→ **DOCUMENT PASSAGE**:
# Gum Rubber or Theraband



## bleachbone (Nov 15, 2010)

As some of you may know i started selling things on this forum, and i am in the process of getting a website up and running. i am going to sell bandsets and i was wondering which rubber was better. if i get gum rubber it will be 1/16" thick but i currently have theraband. Which one do you guys think is better


----------



## e~shot (Jun 3, 2010)

I have used both, Thera Gold long-last than gum rubber


----------



## M.J (Nov 1, 2010)

It seems like everybody makes and sells Theraband, maybe you could carve out a niche with quality, high performance gum rubber.
I like gum rubber and surgical latex way more than Thera, smoother draw and better feel. I know Thera can be made more powerful, but I'm mostly interested in hitting targets, not blowing them up.


----------



## Henry the Hermit (Jun 2, 2010)

I had some serious quality problems with the gum rubber I bought from Amazon, but the FDA approved latex I got from Rubber Sheet Roll (http://www.rubbershe...da-approved.htm) has been very high quality.

→ **WHAT YOU NEED TO DO**:
(a) Answer these from the forum thread on gum rubber and Theraband, one line each:
(i) How thick would the gum rubber be if bleachbone got it?
(ii) Which rubber does e~shot say lasts longer?
(iii) Where did Henry the Hermit buy the gum rubber that had quality problems?
(b) Resume the forum thread on gum rubber and Theraband after its last post with one further reply.

→ **RECORDED DATA**:
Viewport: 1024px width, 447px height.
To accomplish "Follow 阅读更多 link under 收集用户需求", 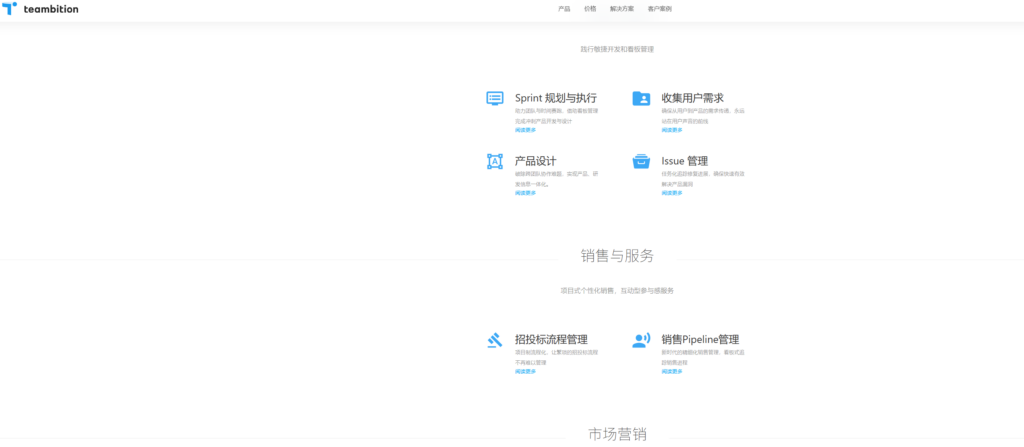I will [671, 130].
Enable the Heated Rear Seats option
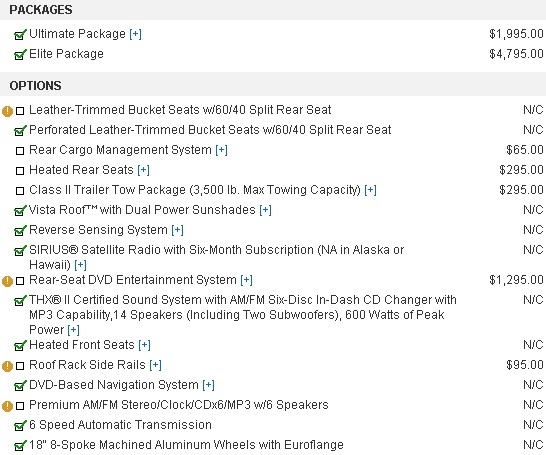 20,171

→ **THE ANSWERS**:
(a)
(i) 1/16"
(ii) Thera Gold
(iii) Amazon

(b)
Since Tex and Flatband will be serious competition in thin latex and Flatband pretty much has the gum rubber and linatex market, you could go for the macho crowd and make some seriously heavy .050 latex bandsets. I got 180+ fps with a 175 grain .50 cal lead ball using a double set of 1 x .75 inch .050 latex. The draw weight was about 25 lbs at 30 inches/relaxed pull length = 8 inches, which at this stage of my "getting back in shape" campaign is at the upper limit of my capabilities. With the right taper and a 30 lbs+ draw weight, I think 200+ fps with .50 cal lead is achievable with latex.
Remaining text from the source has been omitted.